JavaModule.assembly produces invalid or corrupt jar file (was: publishLocal as altenative to jars : which are corrupt often and at random)
I am getting a lot of corrupt jars, even though I have cleared/checked everything in sight several times. This happens to fat jars in sbt too, but there we have the alternative (for use in Jupyter, for example) of publishLocal. Can mill provide such an option?
Mill already supports .publishLocal
@siddhartha-gadgil So, what exactly is your issue? What is corrupt? And how did this happen?
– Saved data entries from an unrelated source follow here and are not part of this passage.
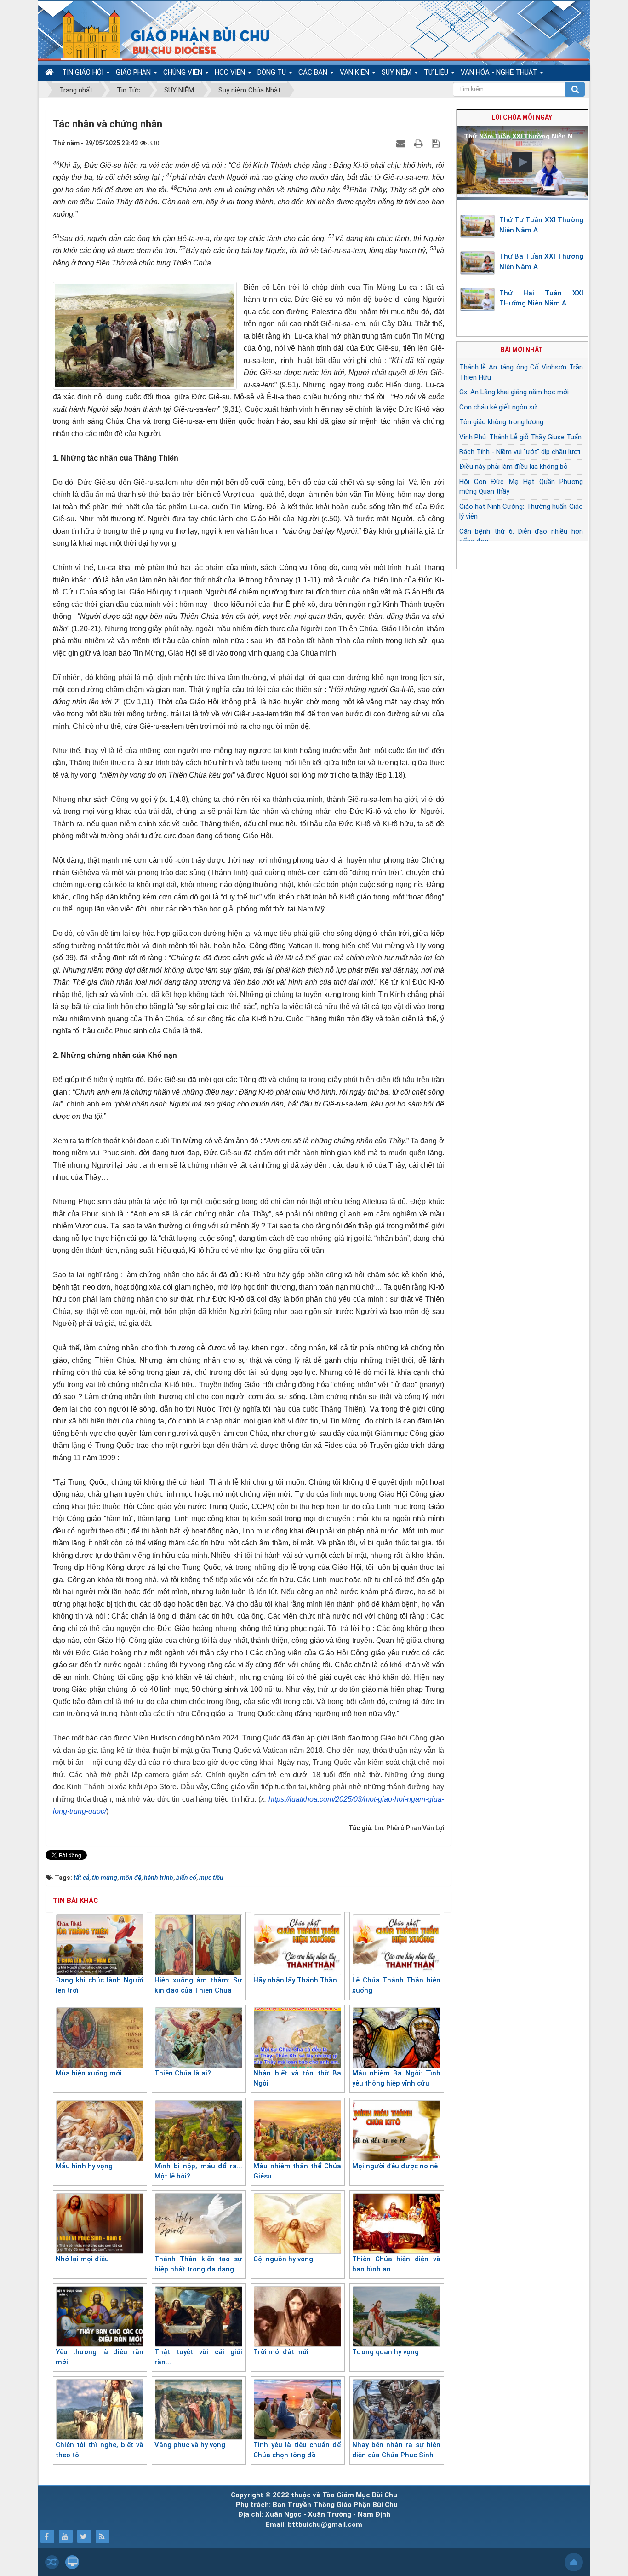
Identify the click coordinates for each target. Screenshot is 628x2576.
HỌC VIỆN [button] (231, 72)
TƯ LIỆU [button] (437, 72)
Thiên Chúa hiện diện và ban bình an (396, 2264)
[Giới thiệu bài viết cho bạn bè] (402, 143)
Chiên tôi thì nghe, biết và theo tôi (99, 2450)
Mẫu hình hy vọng (84, 2166)
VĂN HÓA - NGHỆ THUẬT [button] (500, 72)
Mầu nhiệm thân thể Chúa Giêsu (297, 2171)
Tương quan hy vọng (385, 2352)
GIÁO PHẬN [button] (134, 72)
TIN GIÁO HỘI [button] (83, 72)
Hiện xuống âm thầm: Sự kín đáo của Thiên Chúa (198, 1985)
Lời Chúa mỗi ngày (521, 117)
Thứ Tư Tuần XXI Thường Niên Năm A (541, 225)
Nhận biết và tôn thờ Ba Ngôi (297, 2078)
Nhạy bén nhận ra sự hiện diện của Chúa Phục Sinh (396, 2450)
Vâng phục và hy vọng (189, 2445)
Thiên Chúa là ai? (182, 2073)
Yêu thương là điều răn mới (99, 2357)
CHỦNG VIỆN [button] (183, 72)
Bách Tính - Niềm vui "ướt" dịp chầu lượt (520, 452)
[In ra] (419, 143)
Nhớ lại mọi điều (82, 2259)
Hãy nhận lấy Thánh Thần (295, 1980)
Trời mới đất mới (280, 2352)
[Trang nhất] (50, 72)
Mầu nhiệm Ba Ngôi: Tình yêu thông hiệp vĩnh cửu (396, 2078)
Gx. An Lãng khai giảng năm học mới (514, 392)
Firstly, I have set up publishLocal and this is working fine for the case
I needed now (Jupyter Notebooks with Almond). In my work desktop, but not
my home laptop, the output of assembly was corrupted for some modules. This
meant that executable binaries would crash with "mainClass ... not found"
and if I loaded in ammonite using import $cp.myjar subsequent commands
would not find the contents. I found online that I should try jar tf, and
this indeed confirmed cooruption.
Presumably some source/doc jar of a dependency is corrupted, causing the upstream corruption. In fact it would be best for me to have a thinFat jar for running, excluding the sources and docs (especially of dependencies). Is that already an option?
On Sun, Jan 20, 2019 at 12:26 AM Tobias Roeser [email protected] wrote:
@siddhartha-gadgil https://github.com/siddhartha-gadgil So, what exactly is your issue? What is corrupt? And how did this happen?
— You are receiving this because you were mentioned.
Reply to this email directly, view it on GitHub https://github.com/lihaoyi/mill/issues/528#issuecomment-455805936, or mute the thread https://github.com/notifications/unsubscribe-auth/ADatpLqa_Pf9PZdbnjLCZOqsjaRbKg4hks5vE2ptgaJpZM4aHMcz .
To be honest, I have no clue what you wanna tell us. It would be helpful to be more concrete. E.g. the exact mill cmdline you used when mill crashed. The exact error message.If possible, the build.sc...
Looks like you should better ask on https://gitter.im/lihaoyi/mill.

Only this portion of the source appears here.